— Task description —
Could you update all of the lines below by changing "Image resolution" to "Picture size" and leaving everything else untouched? Omit the pictures from your version.

— Supplied data —
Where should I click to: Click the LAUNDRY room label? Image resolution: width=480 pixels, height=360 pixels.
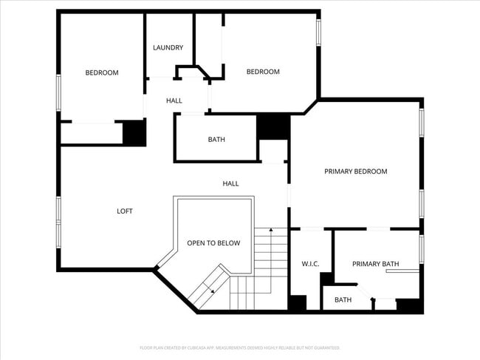point(168,48)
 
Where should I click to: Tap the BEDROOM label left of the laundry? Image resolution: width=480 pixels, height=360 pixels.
point(102,72)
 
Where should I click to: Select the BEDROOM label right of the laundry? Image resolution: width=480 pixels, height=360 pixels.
point(263,72)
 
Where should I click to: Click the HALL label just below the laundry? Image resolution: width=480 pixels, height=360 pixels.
point(174,101)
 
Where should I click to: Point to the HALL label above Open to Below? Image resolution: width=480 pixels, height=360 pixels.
point(231,183)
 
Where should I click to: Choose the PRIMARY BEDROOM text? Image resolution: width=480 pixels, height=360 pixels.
point(356,171)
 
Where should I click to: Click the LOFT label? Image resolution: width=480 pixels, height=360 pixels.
point(125,211)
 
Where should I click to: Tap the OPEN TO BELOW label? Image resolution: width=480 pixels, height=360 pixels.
point(213,242)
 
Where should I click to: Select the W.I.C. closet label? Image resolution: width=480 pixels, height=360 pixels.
point(310,264)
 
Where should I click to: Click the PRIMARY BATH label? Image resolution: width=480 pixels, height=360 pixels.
point(377,264)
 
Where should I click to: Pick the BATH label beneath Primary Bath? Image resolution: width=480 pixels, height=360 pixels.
point(343,300)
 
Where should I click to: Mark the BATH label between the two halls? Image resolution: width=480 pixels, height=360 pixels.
point(216,139)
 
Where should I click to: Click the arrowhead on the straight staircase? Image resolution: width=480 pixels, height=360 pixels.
point(271,231)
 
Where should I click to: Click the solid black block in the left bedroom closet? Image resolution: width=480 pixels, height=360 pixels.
point(134,132)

— Exercise output —
Where should I click to: Click the LAUNDRY room label? Picture size: width=480 pixels, height=360 pixels.
point(168,48)
 
Where should I click to: Tap the BEDROOM label left of the laundry? Picture size: width=480 pixels, height=360 pixels.
point(102,72)
 
Where should I click to: Select the BEDROOM label right of the laundry? Picture size: width=480 pixels, height=360 pixels.
point(263,72)
 
Where should I click to: Click the HALL label just below the laundry? Picture size: width=480 pixels, height=360 pixels.
point(174,101)
 
Where should I click to: Point to the HALL label above Open to Below? Picture size: width=480 pixels, height=360 pixels.
point(231,183)
 
Where should I click to: Choose the PRIMARY BEDROOM text? Picture size: width=480 pixels, height=360 pixels.
point(356,171)
 
Where should I click to: Click the LOFT label? Picture size: width=480 pixels, height=360 pixels.
point(125,211)
 
Where should I click to: Tap the OPEN TO BELOW label? Picture size: width=480 pixels, height=360 pixels.
point(213,242)
 
Where should I click to: Select the W.I.C. closet label? Picture size: width=480 pixels, height=360 pixels.
point(310,264)
 
Where should I click to: Click the PRIMARY BATH label? Picture size: width=480 pixels, height=360 pixels.
point(377,264)
 
Where should I click to: Pick the BATH label beneath Primary Bath? Picture size: width=480 pixels, height=360 pixels.
point(343,300)
 
Where should I click to: Mark the BATH label between the two halls? Picture size: width=480 pixels, height=360 pixels.
point(216,139)
 
Where should I click to: Click the arrowhead on the straight staircase? Picture size: width=480 pixels, height=360 pixels.
point(271,231)
 
Where should I click to: Click the solid black block in the left bedroom closet? Picture size: width=480 pixels, height=360 pixels.
point(134,132)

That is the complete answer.